At the end, you’re left with the top N features that are the most important for the model.

5.3 Real-Life Example

Let’s say you’re predicting house prices using several features like:

  • Income (MedInc)
  • Average number of rooms (AveRooms)
  • Latitude
  • Longitude
  • Population

Not all of these features may be equally important. RFE helps to eliminate the least important ones. For instance, maybe Population doesn’t have much effect on house prices, so RFE might remove it.

5.4 How RFE Works Step by Step:

  1. Start with all features: RFE trains the model using all the features and checks how much each feature contributes to the predictions.
  2. Remove the weakest feature: It removes the feature that has the least impact on the predictions.
  3. Repeat the process: The process is repeated, removing one feature at a time and retraining the model, until you’re left with the desired number of most important features.
  4. Final set of features: You end up with a smaller set of the most important features for making predictions.

5.5 In this example:

  • GradientBoostingRegressor is the model used to rank the features.
  • RFE is set to select the top 5 features.
  • The result will show the most important 5 features based on the model.

5.6 Code Block:

selector = RFE(model, n_features_to_select=5)
X_train_selected = selector.fit_transform(X_train, y_train)
selected_features = df.drop('Price', axis=1).columns[selector.support_]
print(selected_features)

5.7 Output:

Selected features: Index(['MedInc', 'AveRooms', 'AveOccup', 'Latitude', 'Longitude'], dtype='object')

6. Hyperparameter Tuning using GridSearchCV

6.1 Why GridSearchCV?

It finds the best hyperparameters (n_estimators, learning_rate, max_depth) for the GradientBoostingRegressor model.

6.2 What are Hyperparameters?

Hyperparameters are settings that you specify before training the model. Unlike model parameters (which are learned from the data), hyperparameters are not learned and need to be set manually. Examples include:

  • Learning rate: Controls how quickly the model adapts to new data.
  • Number of estimators: The number of trees in a random forest or boosting model.
  • Max depth: Maximum depth of trees in decision trees or boosting models.

Choosing the right combination of hyperparameters can make the difference between an average model and a highly accurate one.

6.3 What is GridSearchCV?

GridSearchCV is a tool that helps automate hyperparameter tuning. It searches through different combinations of hyperparameters and finds the set that gives the best model performance based on a scoring metric (e.g., accuracy, mean squared error).

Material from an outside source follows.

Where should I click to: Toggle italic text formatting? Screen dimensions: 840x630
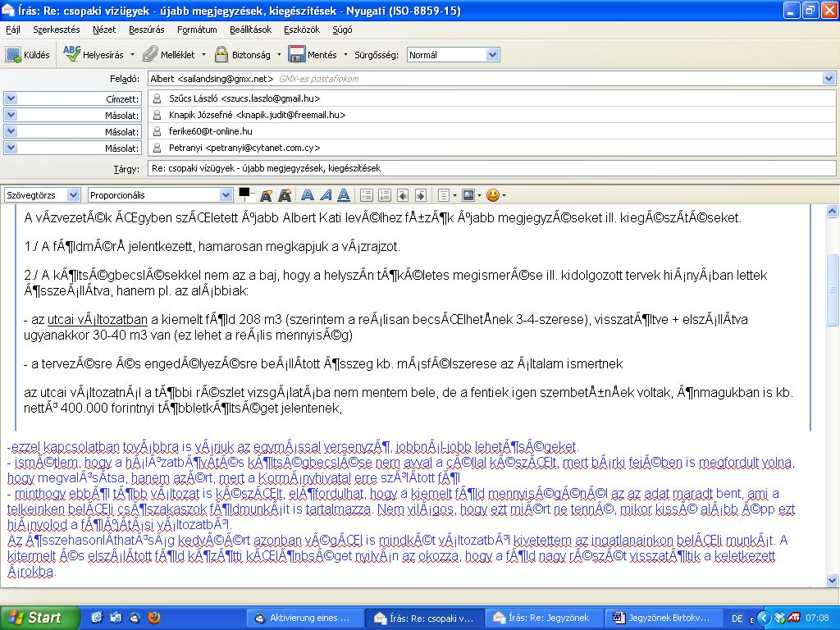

6.4 How GridSearchCV Works:

  1. Define a range of hyperparameters: You specify the hyperparameters you want to tune and the possible values for each.
  2. Try all combinations: GridSearchCV tries every possible combination of these hyperparameters.
  3. Train and evaluate the model: For each combination, the model is trained and evaluated using cross-validation. This means it splits the training data into multiple parts and trains the model multiple times to ensure the results are robust.
  4. Select the best combination: After trying all combinations, GridSearchCV tells you which set of hyperparameters worked best, based on the chosen metric (e.g., accuracy, MSE).

6.5 Real-Life Example

Let’s say you’re using Gradient Boosting Regressor to predict house prices, and you want to tune three hyperparameters:

  • n_estimators: Number of boosting stages (like the number of trees).
  • learning_rate: How fast the model learns.
  • max_depth: Maximum depth of each tree.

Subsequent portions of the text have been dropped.